State, local trucking interests support unclogging corridor congestion

by The City Wire staff ([email protected]) 97 views 

The American Trucking Associations is advocating a new Freight Corridors Initiative that has the backing of the Arkansas Trucking Association and Fort Smith-based Arkansas Best Corp.

Randall Clifford, chairman of Ventura Transfer Co. of Long Beach, Calif., recently told a Congressional committee gathered in Los Angeles that improving freight mobility should be a national goal of the next federal highway bill.

“Addressing bottlenecks along major freight corridors is critical to the success of our nation’s supply chain,” Clifford said during the hearing before the House Transportation and Infrastructure Committee. “Seven of the worst 35 highway bottlenecks are located in Southern California. … The time to act is now. Together these seven bottlenecks caused trucks more than 6.8 million hours of delay in 2006, at a cost of $571 million.”

A study recently prepared for the Federal Highway Administration estimated that the nation’s worst 326 bottlenecks caused the trucking industry 226 million hours of delay in 2006, according to a statement from the American Trucking Associations.
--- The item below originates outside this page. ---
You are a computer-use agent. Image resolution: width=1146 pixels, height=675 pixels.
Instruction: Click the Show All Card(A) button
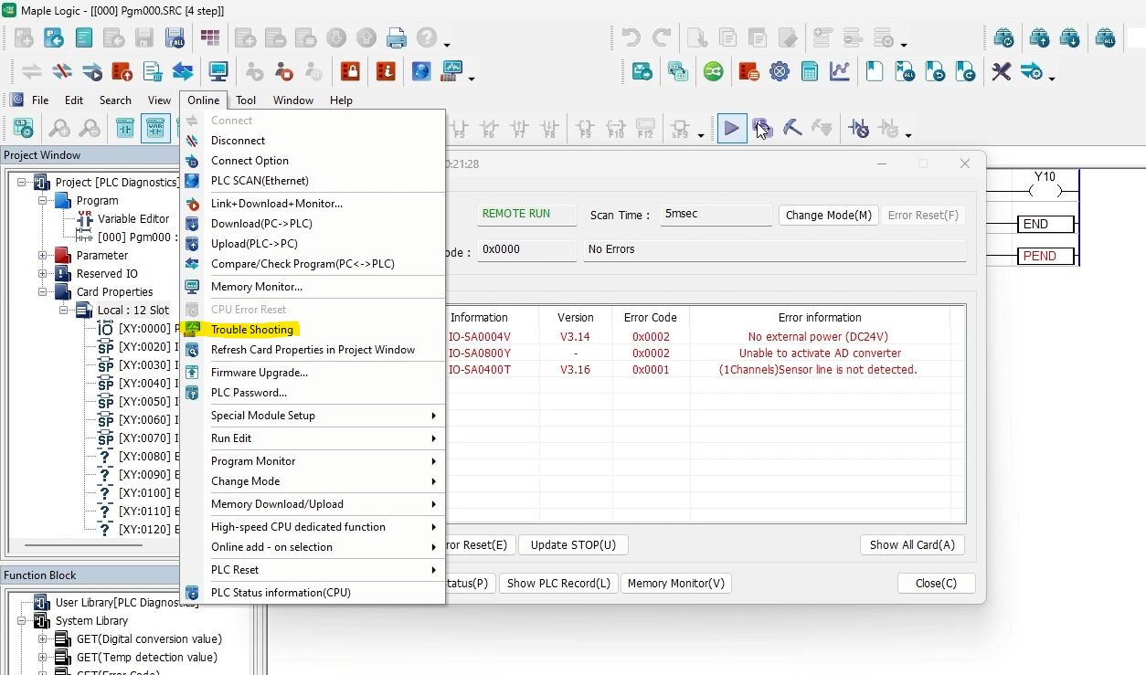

The association estimated the cost to the transportation sector and its customers at $19 billion annually.

Using newly available operational cost data, it can be determined that the direct financial cost to the industry and its customers from these delays is approximately $19 billion per year.
 
Clifford, who was speaking on behalf of the American Trucking Associations, said the Freight Corridors Initiative would focus resources on congestion reduction projects on nationally significant highway freight corridors.

Lane Kidd, president of the Arkansas Trucking Association, said the state association is backing the corridors initiative.
 
“One component of our industry’s objectives is to support an increase in the federal fuel tax if those dollars are committed to repairing the highways upon which the industry greatly depends,” Kidd told The City Wire.

David Humphrey, spokesman for Arkansas Best Corp., said the company also is supportive of the effort to relieve corridor congestion.

The major “freight-significant” corridors as defined by the Federal Highway Administration area:
Interstate 5 (from Blaine, Wash., to San Diego, Calif.)
I-10 (runs along the southern tier of the U.S. from Los Angeles to Jacksonville, Fla.)